Revision as of 16:18, 29 October 2006

Problem

Three congruent circles have a common point $\displaystyle O$ and lie inside a given triangle. Each circle touches a pair of sides of the triangle. Prove that the incenter and the circumcenter of the triangle and the point $\displaystyle O$ are collinear.

Solution

Let the triangle have vertices $\displaystyle A,B,C$, and sides $\displaystyle a,b,c$, respectively, and let the centers of the circles inscribed in the angles $\displaystyle A,B,C$ be denoted $\displaystyle O_A, O_B, O_C$, respectively.

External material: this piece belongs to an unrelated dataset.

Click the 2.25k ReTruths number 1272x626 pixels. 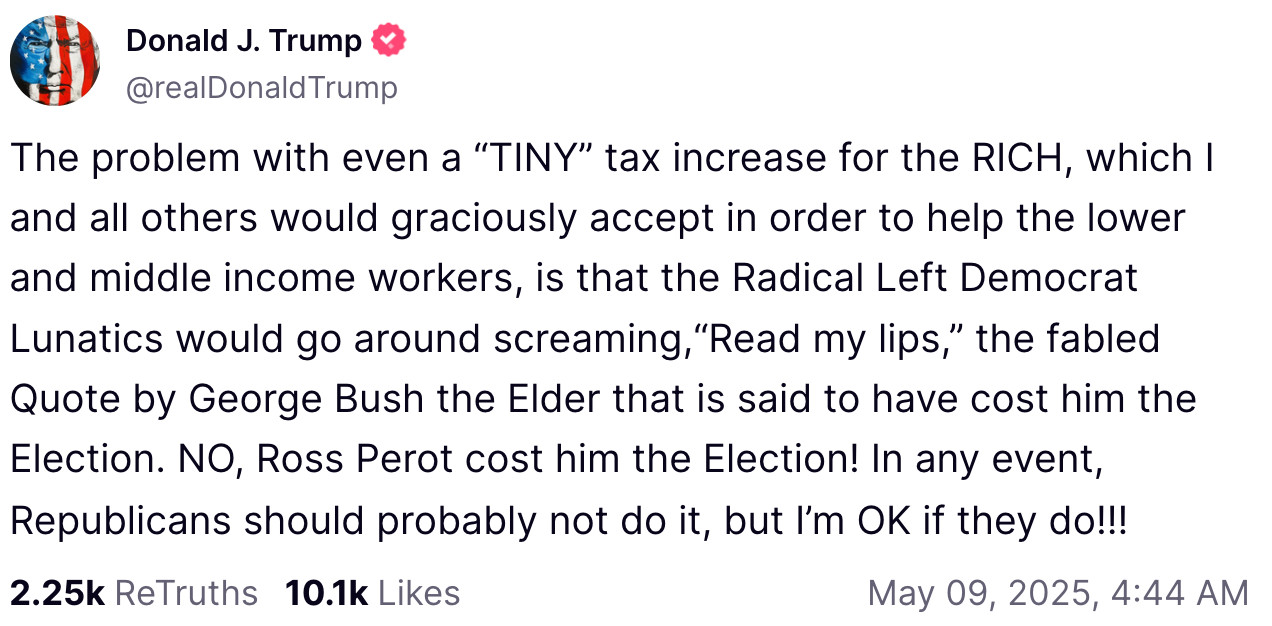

The triangles $\displaystyle O_A O_B O_C$ and $\displaystyle ABC$ are homothetic, as their corresponding sides are parallel. Furthermore, since $\displaystyle O_A$ lies on the bisector of angle $\displaystyle A$ and similar relations hold for the triangles' other corresponding points, the center of homothety is the incenter of both the triangles. Since $\displaystyle O$ is clearly the circumcenter of $\displaystyle O_A O_B O_C$, $\displaystyle O$ is collinear with the incenter and circumcenter of $\displaystyle ABC$, as desired.

Alternate solutions are always welcome. If you have a different, elegant solution to this problem, please add it to this page.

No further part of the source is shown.